Scatter Plot Gallery¶
Scatter plots show the relationship between two numeric variables, one observation per point. They're the chart of choice when the question is "are these two things correlated" or "which observations are outliers". Adding colour by group reveals whether the relationship differs across categories, and adding bubble sizing folds in a third dimension without crowding the chart.
Scatter plots excel at:
- Relationship analysis: see whether two variables move together, against each other, or independently
- Group comparison: contrast the shape of a relationship across product categories or store formats
- Outlier identification: spot the SKU, store, or customer that sits well off the cluster
- Bubble charts: encode a third variable as point size for richer comparison without a second chart
import matplotlib.pyplot as plt
import pandas as pd
from openretailscience.plots import scatter
from openretailscience.plots.styles.graph_utils import set_axis_shorthand
Basic Scatter Plot¶
The simplest call: pick an x_col and a value_col, one point per row.

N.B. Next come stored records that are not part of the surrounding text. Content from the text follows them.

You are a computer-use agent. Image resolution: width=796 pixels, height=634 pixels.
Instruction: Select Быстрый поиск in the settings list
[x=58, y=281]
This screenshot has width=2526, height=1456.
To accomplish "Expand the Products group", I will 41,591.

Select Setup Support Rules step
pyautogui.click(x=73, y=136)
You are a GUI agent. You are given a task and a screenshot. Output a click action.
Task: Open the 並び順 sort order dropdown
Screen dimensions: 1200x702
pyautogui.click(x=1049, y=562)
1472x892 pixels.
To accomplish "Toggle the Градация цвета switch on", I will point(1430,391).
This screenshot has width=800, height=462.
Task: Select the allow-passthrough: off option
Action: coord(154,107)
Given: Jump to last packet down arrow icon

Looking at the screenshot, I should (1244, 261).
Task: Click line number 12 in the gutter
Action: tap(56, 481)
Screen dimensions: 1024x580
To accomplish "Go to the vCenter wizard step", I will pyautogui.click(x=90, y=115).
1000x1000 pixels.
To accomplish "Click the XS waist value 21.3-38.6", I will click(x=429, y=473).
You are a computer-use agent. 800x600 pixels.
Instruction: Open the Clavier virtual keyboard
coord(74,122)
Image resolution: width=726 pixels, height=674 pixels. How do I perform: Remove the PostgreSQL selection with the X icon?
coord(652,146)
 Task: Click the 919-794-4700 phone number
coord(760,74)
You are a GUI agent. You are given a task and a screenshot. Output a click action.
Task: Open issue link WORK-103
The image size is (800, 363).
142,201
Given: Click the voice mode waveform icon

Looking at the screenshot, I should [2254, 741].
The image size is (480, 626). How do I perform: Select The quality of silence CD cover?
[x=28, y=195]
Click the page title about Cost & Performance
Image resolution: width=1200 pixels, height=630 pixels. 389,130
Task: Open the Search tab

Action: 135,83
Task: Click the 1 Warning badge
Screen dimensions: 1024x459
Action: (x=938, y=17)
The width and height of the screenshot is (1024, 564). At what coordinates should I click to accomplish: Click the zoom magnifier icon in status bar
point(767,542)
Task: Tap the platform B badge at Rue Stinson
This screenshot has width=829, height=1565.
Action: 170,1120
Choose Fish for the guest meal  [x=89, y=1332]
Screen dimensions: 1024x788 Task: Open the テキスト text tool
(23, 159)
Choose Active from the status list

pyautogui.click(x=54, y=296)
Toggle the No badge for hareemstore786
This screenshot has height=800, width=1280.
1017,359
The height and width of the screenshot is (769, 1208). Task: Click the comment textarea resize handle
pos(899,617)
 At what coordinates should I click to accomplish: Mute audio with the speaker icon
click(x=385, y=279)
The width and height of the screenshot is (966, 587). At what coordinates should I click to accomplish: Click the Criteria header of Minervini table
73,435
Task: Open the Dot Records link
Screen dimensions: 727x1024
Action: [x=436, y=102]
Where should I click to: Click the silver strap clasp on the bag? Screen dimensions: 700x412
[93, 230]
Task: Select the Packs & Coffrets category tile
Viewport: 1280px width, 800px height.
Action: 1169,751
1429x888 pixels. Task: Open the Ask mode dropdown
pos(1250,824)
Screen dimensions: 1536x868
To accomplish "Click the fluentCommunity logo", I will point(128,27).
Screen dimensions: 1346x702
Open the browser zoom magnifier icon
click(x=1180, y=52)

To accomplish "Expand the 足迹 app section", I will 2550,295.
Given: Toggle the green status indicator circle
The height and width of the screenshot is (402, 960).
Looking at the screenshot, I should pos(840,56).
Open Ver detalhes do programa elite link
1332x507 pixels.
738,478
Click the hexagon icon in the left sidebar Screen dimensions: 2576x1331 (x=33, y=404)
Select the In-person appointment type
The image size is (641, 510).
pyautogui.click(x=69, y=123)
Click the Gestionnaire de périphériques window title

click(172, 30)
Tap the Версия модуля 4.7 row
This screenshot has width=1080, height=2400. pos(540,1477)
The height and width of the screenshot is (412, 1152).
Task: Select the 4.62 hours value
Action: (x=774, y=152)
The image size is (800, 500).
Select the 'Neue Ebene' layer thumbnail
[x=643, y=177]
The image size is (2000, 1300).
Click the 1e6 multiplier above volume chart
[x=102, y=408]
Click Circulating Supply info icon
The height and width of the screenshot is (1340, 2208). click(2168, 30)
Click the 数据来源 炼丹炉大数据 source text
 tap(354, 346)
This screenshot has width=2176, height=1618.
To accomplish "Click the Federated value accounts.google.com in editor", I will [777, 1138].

Use this shape when each row is an independent observation (a SKU, a store, a transaction) and you want to see how the two variables relate. With no grouping or sizing, the dots all share one colour and one size.
scatter.plot(
sku_price_volume,
x_col="price",
value_col="units_sold",
eyebrow="Price elasticity",
title="Higher prices map cleanly onto lower unit volumes across 8 SKUs",
subtitle="Monthly units sold versus list price ($), single category",
x_label="Price ($)",
y_label="Units sold",
)
plt.show()
Multiple Scatter Groups¶
Pass group_col to colour each point by a category, drawing the groups as overlaid scatter clouds. Pick this when the analytical question is whether the relationship between the two axes differs across groups, not just whether it exists overall. Each group's slope, intercept, and spread become visible at a glance.
scatter.plot(
category_sku_panel,
x_col="price",
value_col="units_sold",
group_col="category",
eyebrow="Price elasticity",
title="Electronics is most sensitive to price; Home holds up best",
subtitle="Monthly units sold versus list price ($) by product category",
x_label="Price ($)",
y_label="Units sold",
legend_title="Category",
move_legend_outside=True,
)
plt.show()
Multiple Value Columns¶
If the data is already in wide format with several metrics per x-value, pass a list to value_col to overlay them on a shared axis. The two are mutually exclusive with group_col: passing both raises ValueError. As with line charts, the shared y-axis can squash smaller series, which is often the point of the chart (showing how disparate the magnitudes are).
ax = scatter.plot(
store_monthly,
x_col="month",
value_col=["revenue", "profit"],
eyebrow="Store performance",
title="Revenue and profit move together but at very different scales",
subtitle="Monthly revenue and profit ($), first half of the year",
y_label="Amount ($)",
move_legend_outside=True,
)
set_axis_shorthand(ax.yaxis)
plt.show()
Bubble Chart with size_col¶
Pass size_col to encode a third numeric variable as point area, turning the scatter into a bubble chart. Use size_scale to multiply the raw values up or down until the bubbles are visually balanced (large enough to compare, small enough to avoid overlap).
scatter.plot(
store_economics,
x_col="avg_order_value",
value_col="avg_daily_visits",
size_col="avg_daily_revenue",
size_scale=0.15,
eyebrow="Store economics",
title="High-AOV stores convert fewer visits but earn the most revenue per day",
subtitle="Average daily visits versus average order value (\\$), bubble area = average daily revenue (\\$)",
x_label="Average order value ($)",
y_label="Average daily visits",
)
plt.show()
Point Labels with label_col¶
Pass label_col to write each point's name next to it, using textalloc to nudge labels apart so they don't overlap. Use this for small datasets (under ~20 points) where the reader needs to identify each observation, like a product comparison or a regional benchmark. Note: label_col is mutually exclusive with a list-typed value_col — labels only make sense when there's one value per point.
scatter.plot(
product_satisfaction,
x_col="price",
value_col="satisfaction",
label_col="product_name",
eyebrow="Price vs satisfaction",
title="MacBook Air leads satisfaction at the highest price point",
subtitle="Customer satisfaction (1 to 5) versus price ($), product-level",
x_label="Price ($)",
y_label="Satisfaction",
)
plt.show()